CLASSLIST: CLASSDECL CLASSLIST | NIL NIL
CLASSDECL: HEADER CLASSBODY
HEADER: CLSNAME BASE
CLSNAME: PUBCLS CLASSNAME
PUBCLS: public class
CLASSNAME: ID PARAMSLIST
PARAMSLIST: NIL NIL | < PARAMSLISTEND
PARAMSLISTEND: PARAMSLISTBODY >
PARAMSLISTBODY: ID PARAMSLISTREST
PARAMSLISTREST: NIL NIL | , PARAMSLISTBODY
BASE: NIL NIL | : TYPE
TYPE: NODOTTYPE NIL | TYPEDOT TYPE
NODOTTYPE: ID TYPEARGS
TYPEDOT: NODOTTYPE .
TYPEARGS: NIL NIL | < ARGLISTEND
ARGLISTEND: ARGLISTBODY >
ARGLISTBODY: TYPE ARGLISTREST
ARGLISTREST: NIL NIL | , ARGLISTBODY
CLASSBODY: { CLASSBODYEND
CLASSBODYEND: CLASSLIST }
ID: a NIL | b NIL | c NIL | d NIL

Harder to read of course, but defining the same language.
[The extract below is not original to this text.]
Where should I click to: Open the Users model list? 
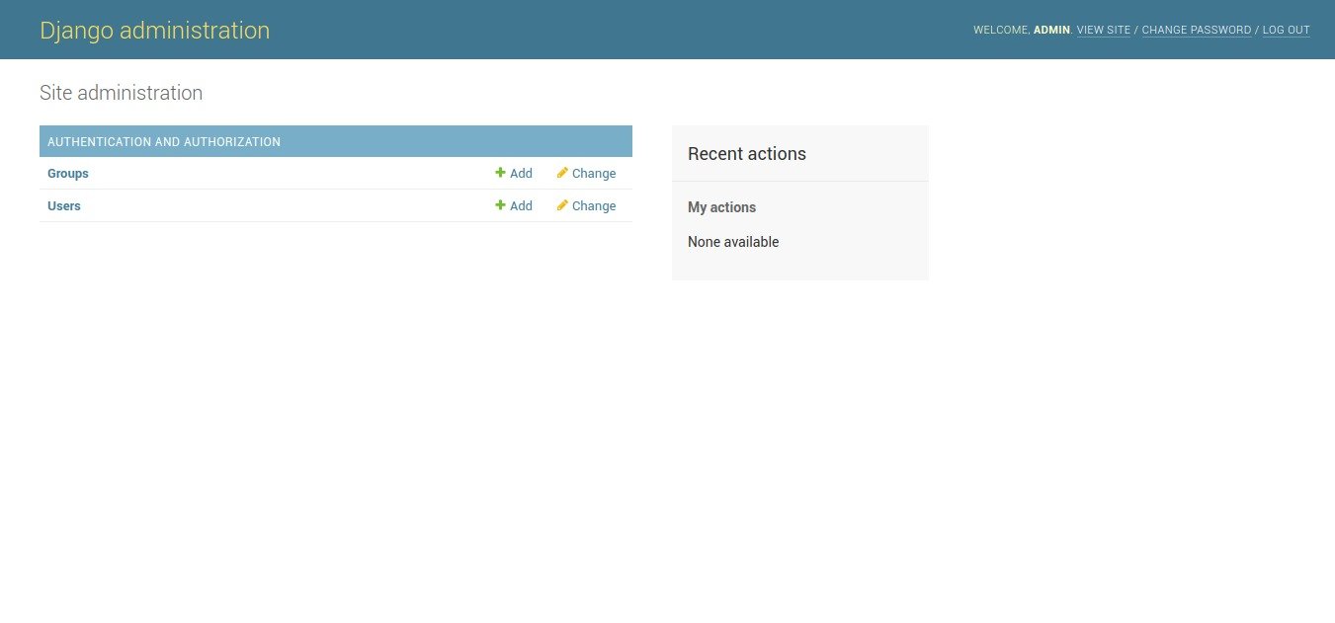pyautogui.click(x=64, y=206)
And in fact, we could write a program that takes a grammar of the first form and automatically produces a grammar of the second form, though we’re not going to do that.
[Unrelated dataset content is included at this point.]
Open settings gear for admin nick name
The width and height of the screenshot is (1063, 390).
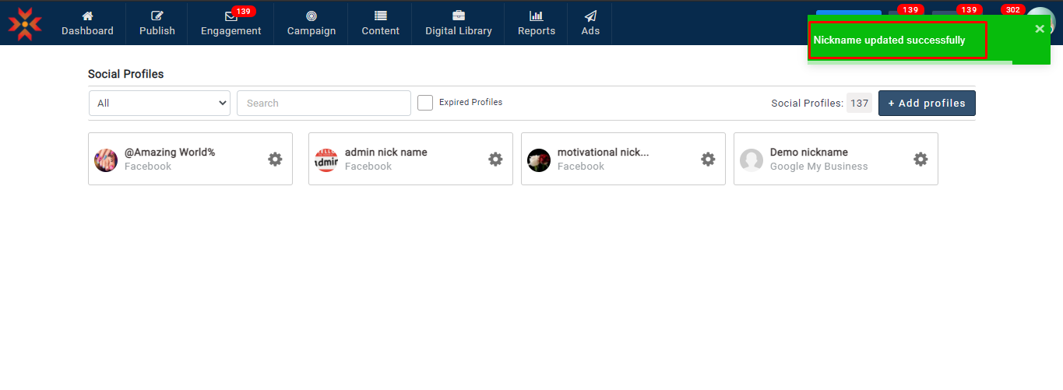coord(495,159)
Next time: Looks like we’re actually ready to start writing code!

[This is part of a series on generating every string in a language. The previous part is here. The next part is here.]

Comments

  • Anonymous
    June 01, 2010
    Isn't  the derivation of  class a { } actually in DECL[4] or DECL[6], rather than in DECL[5] ? DECL MODIFIER class ID BASE { }     NIL class ID BASE { }   <- If this step should be included in the derivation.... class ID BASE { } class a BASE { } class a { }  <- .... then a step class a NIL { } should be included before this step as well... ? Well, I know this is of no consequence to the argument, but just to be sure I understand....

  • Anonymous
    April 21, 2011
    Hey, haven't we got names for those concepts, established quite some time ago? Why not just use (or at least mention) them? "exactly two terms per substituition" boils down to what is usually referred to as Chomsky Normal Form, aka CNF; where NIL is usually named epsilon and directly allowed as right-hand-side, which, together with additionally allowing a single terminal as right-hand-side is more succinct, IMHO. The bin-tree encoding of arbitrary trees (and back) is implied by the fact that any context-free grammar can be turned into one in CNF. Yet there are things that I haven't sorted out: how to translate the "context-free" prerequisite to graph theory? I suppose that it's (got to do with) the monotonicity ("can grow only bigger or stay the same length") that is the equivalent of talking of trees only (instead of DAGs or even arbitrary graphs). On the other hand: it's perfectly fine to have "cycles" in a context-free grammar; not even that, to be anything but trivial this recursion is necessary! Well sure, it's about the derivations which will yield trees, possibly even ones with an infinite number of nodes. Imagine an endless stream of tokens in the formal-language view: isn't it, at any time, possible to tell whether the sequence of tokens seen so far (=finite prefix) is either itself already in the language or can(not anymore) be completed to a (possibly infinite) word in the language? Hmm, seems that I can't even properly formulate that question; as said: haven't sorted it out... Well, finally the link to Wikipedia on Greibach Normal Form (GNF): en.wikipedia.org/.../Greibach_normal_form ; you'll spot the links to other normal forms etc. at a glance.